** The data follows **

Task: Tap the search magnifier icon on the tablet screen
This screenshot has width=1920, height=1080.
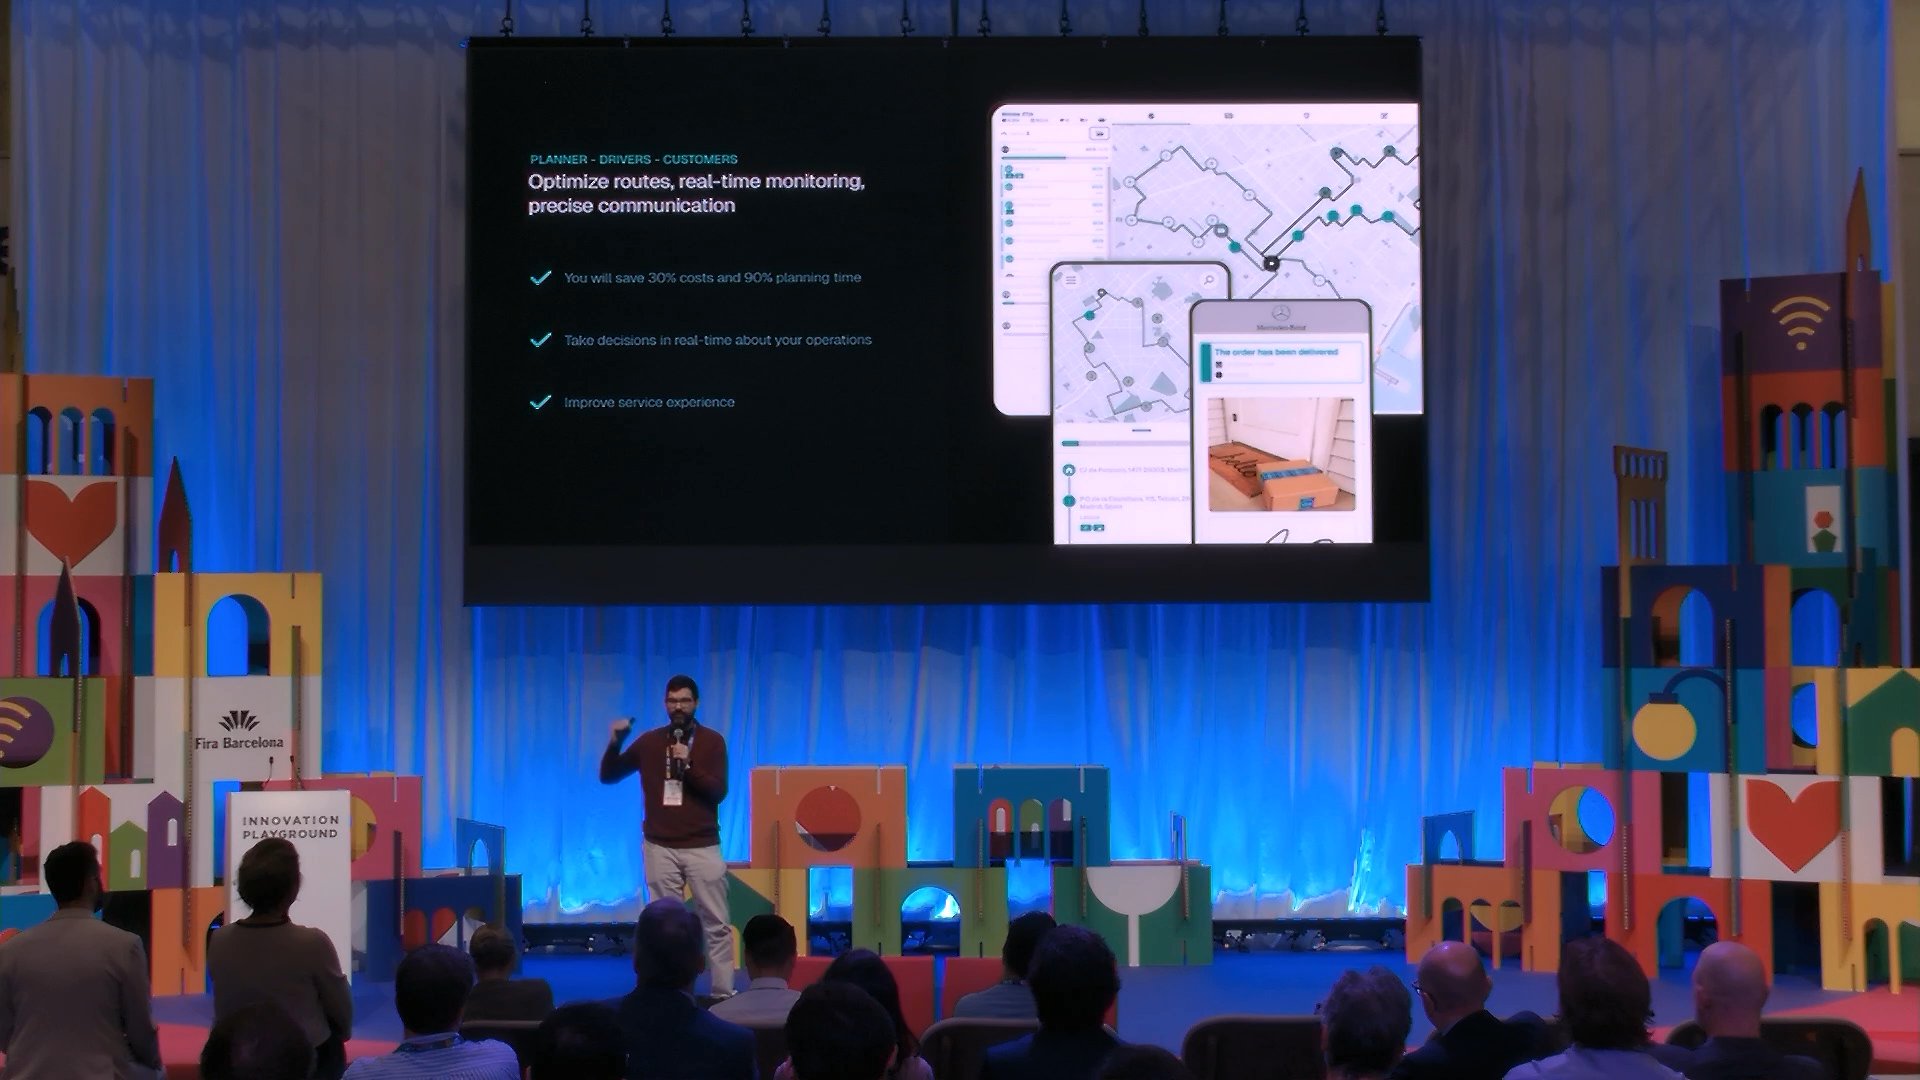Action: click(x=1208, y=280)
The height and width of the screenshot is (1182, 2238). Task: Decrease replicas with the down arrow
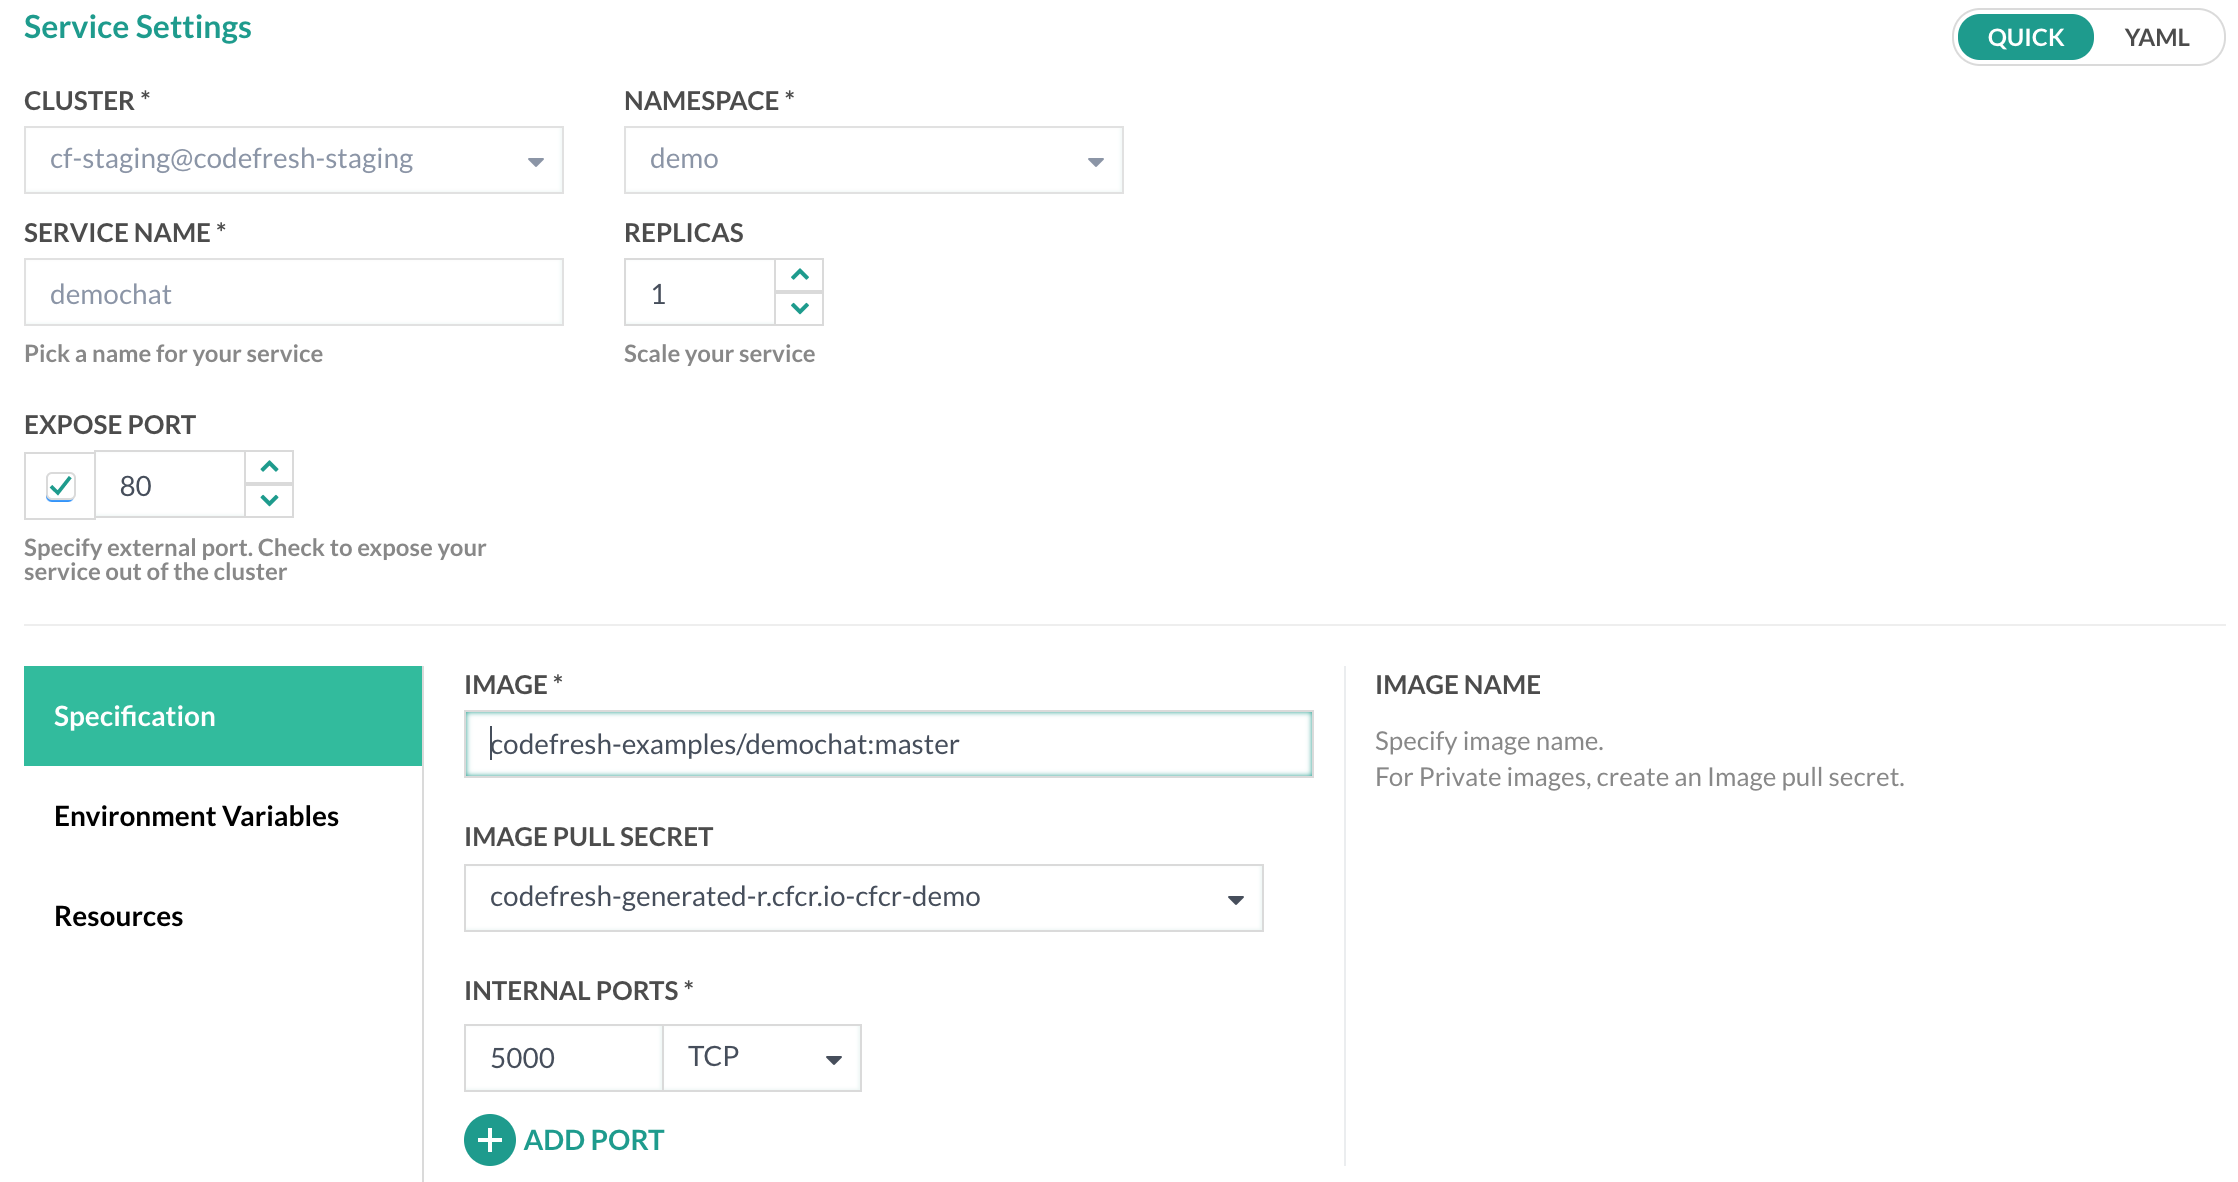799,308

** End of The data **

_What you are asked to do:_ The line containing "The height and" marks the start: set down exactly that line and every line after it through the last line of the data, without any pictures.

_Result of the task:_
The height and width of the screenshot is (1182, 2238). Task: Decrease replicas with the down arrow
799,308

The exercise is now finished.